- Opening Delimiter -

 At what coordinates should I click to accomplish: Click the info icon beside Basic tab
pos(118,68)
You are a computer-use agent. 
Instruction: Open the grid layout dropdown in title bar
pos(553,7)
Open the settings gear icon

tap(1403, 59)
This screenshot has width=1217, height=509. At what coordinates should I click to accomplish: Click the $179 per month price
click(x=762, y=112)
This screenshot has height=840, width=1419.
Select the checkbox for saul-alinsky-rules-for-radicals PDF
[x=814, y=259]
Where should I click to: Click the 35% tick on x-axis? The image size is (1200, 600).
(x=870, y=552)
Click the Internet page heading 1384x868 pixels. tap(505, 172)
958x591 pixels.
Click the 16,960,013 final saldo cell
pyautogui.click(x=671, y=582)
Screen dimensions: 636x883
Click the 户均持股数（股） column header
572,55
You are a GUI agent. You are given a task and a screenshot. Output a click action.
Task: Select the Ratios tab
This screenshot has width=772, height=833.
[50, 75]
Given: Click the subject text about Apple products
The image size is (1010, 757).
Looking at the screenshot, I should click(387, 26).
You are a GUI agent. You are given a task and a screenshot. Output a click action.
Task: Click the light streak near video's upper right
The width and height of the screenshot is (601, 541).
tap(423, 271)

- Closing Delimiter -

» **EXERCISE**:
Return each entry exactly. Leave none out.

» **OUTPUT OF THE EXERCISE**:
 At what coordinates should I click to accomplish: Click the info icon beside Basic tab
pos(118,68)
You are a computer-use agent. 
Instruction: Open the grid layout dropdown in title bar
pos(553,7)
Open the settings gear icon

tap(1403, 59)
This screenshot has width=1217, height=509. At what coordinates should I click to accomplish: Click the $179 per month price
click(x=762, y=112)
This screenshot has height=840, width=1419.
Select the checkbox for saul-alinsky-rules-for-radicals PDF
[x=814, y=259]
Where should I click to: Click the 35% tick on x-axis? The image size is (1200, 600).
(x=870, y=552)
Click the Internet page heading 1384x868 pixels. tap(505, 172)
958x591 pixels.
Click the 16,960,013 final saldo cell
pyautogui.click(x=671, y=582)
Screen dimensions: 636x883
Click the 户均持股数（股） column header
572,55
You are a GUI agent. You are given a task and a screenshot. Output a click action.
Task: Select the Ratios tab
This screenshot has width=772, height=833.
[50, 75]
Given: Click the subject text about Apple products
The image size is (1010, 757).
Looking at the screenshot, I should click(387, 26).
You are a GUI agent. You are given a task and a screenshot. Output a click action.
Task: Click the light streak near video's upper right
The width and height of the screenshot is (601, 541).
tap(423, 271)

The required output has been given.